There was no plot, just Mr. Rogers talking to children and segments involving the Neighborhood of Make-Believe, a fantastical if extremely low-budget realm (Rogers operated and voiced most of the puppets himself) of hand puppets ruled by King Friday XIII and Queen Sara Saturday. It was a gentle world populated by beloved characters like Henrietta Pussycat and Daniel Striped Tiger, a bashful but wise stuffed tiger who lived inside a clock. Children identified with these characters: with their timidity, their curiosity, their shyness and uncertainty.
"Mister Rogers' Neighborhood" said a last goodbye to its neighbors in 2001, and Rogers died in 2003. PBS stopped including the show in its daily syndication package to member stations in 2008,al though it's still broadcast weekly by some stations.
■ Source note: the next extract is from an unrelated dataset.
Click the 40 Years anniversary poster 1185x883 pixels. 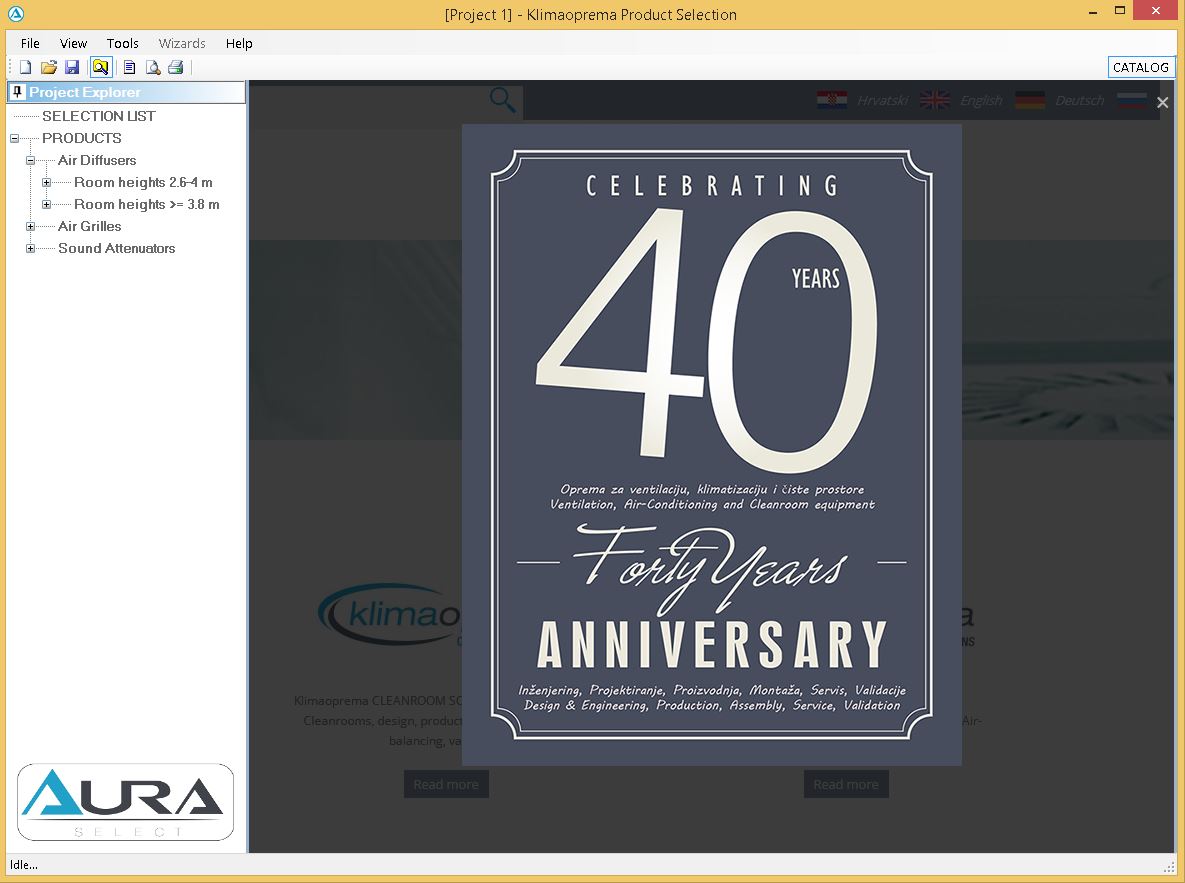click(711, 445)
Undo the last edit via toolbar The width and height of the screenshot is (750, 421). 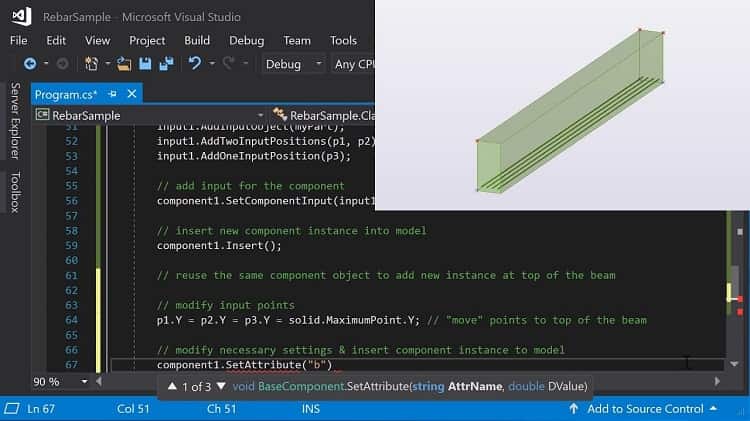(194, 64)
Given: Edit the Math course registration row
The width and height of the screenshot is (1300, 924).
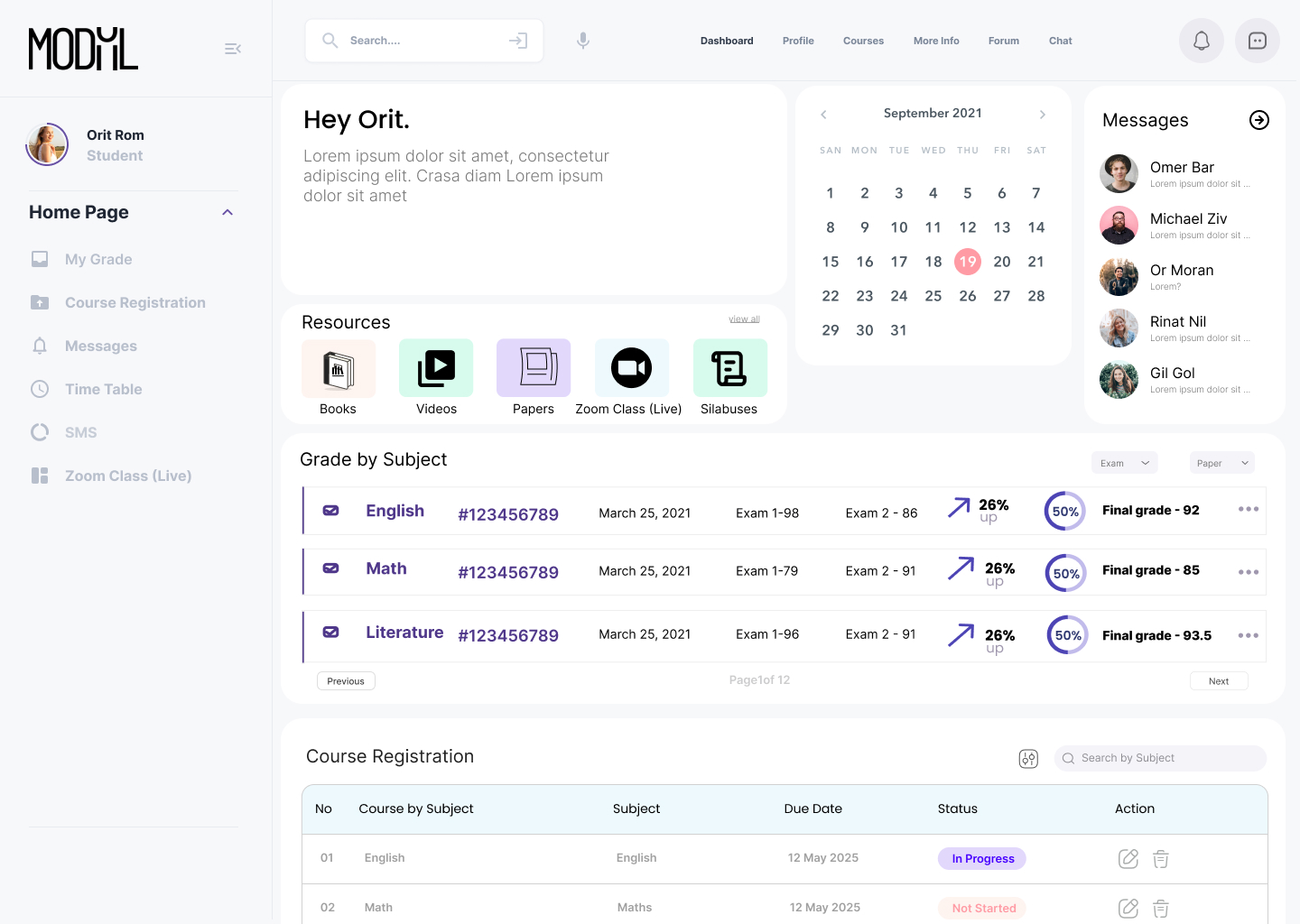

The new show is scheduled for fall 2012. Here's how the PBS press release describes it:
"'Daniel Tiger's Neighborhood' is based on the next generation of the original 'Mister Rogers' Neighborhood' characters. All of the original characters have grown up and now have preschoolers of their own. 'Daniel Tiger's Neighborhood' stories revolve around a 4-year-old Daniel Tiger, son of the original Daniel Tiger, and his preschool friends. The series uses musical strategies grounded in Fred Rogers' landmark curriculum and music. In this way, the songs will give parents and kids a concrete way to practice important pro-social skills together."
The release goes on to quote Bill Isler, president of the Fred Rogers Co., as saying, "We're very excited to be creating a program that builds on Fred's legacy in such fresh and innovative ways."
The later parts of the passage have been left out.